## Records provided
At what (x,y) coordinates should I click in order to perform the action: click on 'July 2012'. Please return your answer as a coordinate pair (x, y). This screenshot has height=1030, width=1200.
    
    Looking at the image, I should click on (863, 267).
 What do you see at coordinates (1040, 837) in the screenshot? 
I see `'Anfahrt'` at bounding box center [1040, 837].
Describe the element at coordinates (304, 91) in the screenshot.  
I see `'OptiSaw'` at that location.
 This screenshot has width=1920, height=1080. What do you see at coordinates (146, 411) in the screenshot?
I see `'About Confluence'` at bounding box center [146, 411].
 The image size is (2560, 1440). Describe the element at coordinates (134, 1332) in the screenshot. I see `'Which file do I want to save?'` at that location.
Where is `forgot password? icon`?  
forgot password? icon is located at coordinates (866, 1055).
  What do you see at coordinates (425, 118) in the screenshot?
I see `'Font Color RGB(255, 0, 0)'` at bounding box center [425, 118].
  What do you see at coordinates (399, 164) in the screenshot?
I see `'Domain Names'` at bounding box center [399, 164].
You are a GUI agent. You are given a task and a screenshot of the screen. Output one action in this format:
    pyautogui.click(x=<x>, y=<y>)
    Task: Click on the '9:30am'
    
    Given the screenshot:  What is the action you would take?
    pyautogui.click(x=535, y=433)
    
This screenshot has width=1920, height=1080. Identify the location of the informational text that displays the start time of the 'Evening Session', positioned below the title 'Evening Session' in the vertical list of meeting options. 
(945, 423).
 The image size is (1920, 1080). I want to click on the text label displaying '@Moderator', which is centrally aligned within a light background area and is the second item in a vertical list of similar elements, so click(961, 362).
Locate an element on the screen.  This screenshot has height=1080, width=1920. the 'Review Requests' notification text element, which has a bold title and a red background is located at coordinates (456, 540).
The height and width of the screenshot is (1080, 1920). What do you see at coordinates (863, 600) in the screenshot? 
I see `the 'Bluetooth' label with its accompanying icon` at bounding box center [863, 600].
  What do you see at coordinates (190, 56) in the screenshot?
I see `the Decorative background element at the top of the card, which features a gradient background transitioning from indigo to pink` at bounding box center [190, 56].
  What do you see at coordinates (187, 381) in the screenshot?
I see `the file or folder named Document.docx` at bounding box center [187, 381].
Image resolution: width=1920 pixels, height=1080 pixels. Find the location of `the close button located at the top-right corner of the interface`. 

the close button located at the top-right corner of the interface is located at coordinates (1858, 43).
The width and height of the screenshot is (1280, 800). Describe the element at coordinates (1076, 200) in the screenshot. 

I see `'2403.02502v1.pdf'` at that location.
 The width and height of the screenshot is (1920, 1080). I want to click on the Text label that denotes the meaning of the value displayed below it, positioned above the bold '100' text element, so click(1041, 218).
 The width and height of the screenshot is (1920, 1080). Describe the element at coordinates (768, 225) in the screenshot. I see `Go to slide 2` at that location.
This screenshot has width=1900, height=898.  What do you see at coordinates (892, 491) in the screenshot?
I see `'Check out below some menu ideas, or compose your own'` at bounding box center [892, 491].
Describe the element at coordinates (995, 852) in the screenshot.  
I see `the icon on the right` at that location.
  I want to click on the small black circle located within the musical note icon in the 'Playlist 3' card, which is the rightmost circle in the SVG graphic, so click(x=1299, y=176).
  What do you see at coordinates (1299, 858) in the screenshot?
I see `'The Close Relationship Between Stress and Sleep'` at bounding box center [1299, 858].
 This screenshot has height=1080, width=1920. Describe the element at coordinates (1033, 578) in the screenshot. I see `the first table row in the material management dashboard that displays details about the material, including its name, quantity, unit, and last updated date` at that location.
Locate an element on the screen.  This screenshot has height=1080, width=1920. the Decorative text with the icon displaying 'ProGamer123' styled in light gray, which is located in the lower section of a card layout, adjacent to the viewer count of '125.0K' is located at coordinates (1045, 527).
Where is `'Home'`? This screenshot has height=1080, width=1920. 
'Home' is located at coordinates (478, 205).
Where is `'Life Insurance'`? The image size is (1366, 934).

## Brief
How many lines of the records above contain the word "below"? Reply with the number alone.

## Result of this exercise
3